The other potential customers who might be unwelcome in beer parlours were people of colour. First Nations peoples were barred outright by federal legislation until 1951, and even after that date confronted hostility from owners and customers. Asians were explicitly prevented from holding licences or working in drinking establishments and would consequently be unlikely to find beer parlours comfortable environments. African-Canadians faced more informal exclusion, especially when black men arrived with white women. Members of these groups nonetheless found it possible to quietly negotiate some space for themselves in Vancouver’s public-drinking sector.

By the late 1940s the ways that beer parlours actually functioned suggested that the original goals of the moral regulators had been considerably compromised. Postwar middle-class interest in public drinking ran up against a lack of "decency" that made these establishments unattractive. Political pressure for a new form of legalized tavern ultimately produced the "cocktail lounge," which could serve spirits as well as beer, but whose decor, dress codes, and pricing policies would deter most working-class drinkers. Beer parlours continued on with few changes.

The picture that Campbell presents is thus one that does not fit comfortably into any simple social control theory. State coercion was ever present and heavy-handed but constantly mediated, negotiated, and resisted by the human actors involved in the process of selling and consuming beverage alcohol. This is a compelling, sophisticated analysis, presented succinctly in clear, highly readable prose.

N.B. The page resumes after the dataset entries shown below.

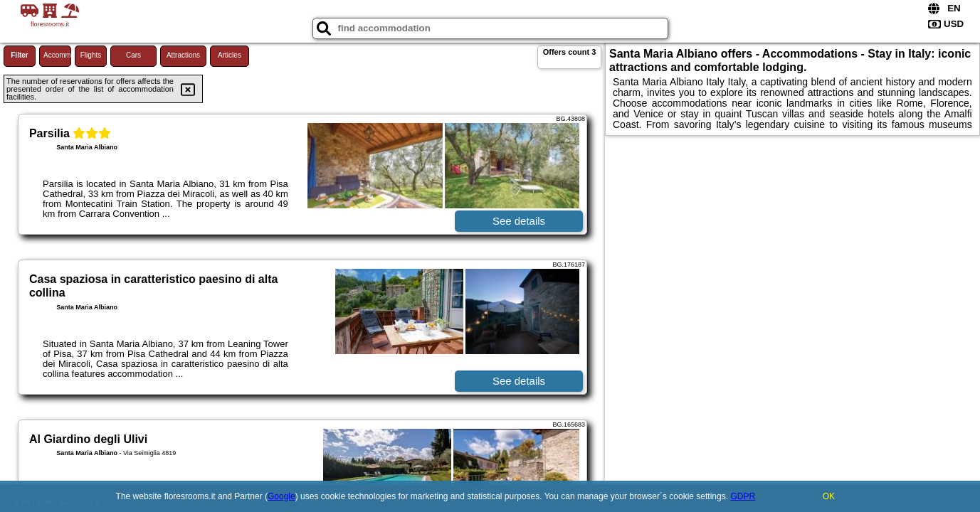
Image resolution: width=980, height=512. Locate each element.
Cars (133, 55)
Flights (90, 55)
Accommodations (57, 55)
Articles (229, 55)
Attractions (183, 55)
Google (281, 496)
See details (519, 220)
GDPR (742, 496)
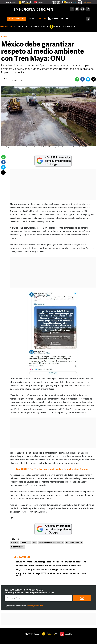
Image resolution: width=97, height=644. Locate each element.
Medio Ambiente (17, 547)
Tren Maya (25, 543)
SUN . (6, 79)
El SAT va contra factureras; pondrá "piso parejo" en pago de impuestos (51, 562)
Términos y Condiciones (34, 606)
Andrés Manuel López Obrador (51, 543)
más (64, 18)
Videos (53, 18)
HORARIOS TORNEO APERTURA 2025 (29, 26)
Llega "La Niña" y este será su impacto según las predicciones (46, 570)
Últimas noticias (16, 19)
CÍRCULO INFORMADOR (65, 26)
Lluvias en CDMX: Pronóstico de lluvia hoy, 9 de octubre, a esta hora (49, 566)
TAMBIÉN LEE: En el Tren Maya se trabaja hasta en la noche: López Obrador (52, 469)
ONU (34, 543)
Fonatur (14, 543)
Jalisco (32, 18)
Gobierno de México (74, 543)
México (42, 18)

I would, however, have been grateful if the author had taken a little more space to explore two additional dimensions of this complex interplay of commodity, state, and market. First, we get primarily the regulatory gaze and far less about the consumers’ construction of beer-parlour culture. Part of the reason that inspectors, owners, and waiters faced such persistent challenges and that middle-class Canadians were so uncomfortable in these places was not simply that there were too many fights, drunkards, or loose women, but that proletarian men made real efforts to recreate much of the life of the old saloons within this new framework. They cultivated occupational, ethnic, community, and gendered identities and practices that were distinctively masculine and working class. Campbell might have pursued a bit further this new class-based bar-room culture and its relationship to the larger working-class communities of Vancouver in the period between the 1920s and 1950s, a period of significant transitions and profound changes. Interviews might have helped to flesh out that story.

Second, beer was not merely a morally regulated substance, but also a highly commercialized product. In this period it was being promoted by much larger corporate owners (like E.P. Taylor’s Canadian Breweries) that sought to connect its consumption with new patterns of consumerism, especially once fuller employment during and following the war increased the disposable income of many more Canadians. By the 1940s the moral regulation of leisure was confronting a much-generalized challenge from its old arch-enemy, commercialization. The story of Vancouver’s beer parlours might have been more directly connected to this broader context.

Despite his relative silence on these issues, Campbell has his finger firmly on the pulse of an extremely important neighbourhood institution that drew in hundreds of thousands of men across the country. We will need to know much more about such places in the nineteenth and twentieth centuries if we want to untangle the complex dynamics of class, gender, and race in Canadians’ leisure activities. His perceptive study has certainly set the pace for future investigations of public drinking in Canada.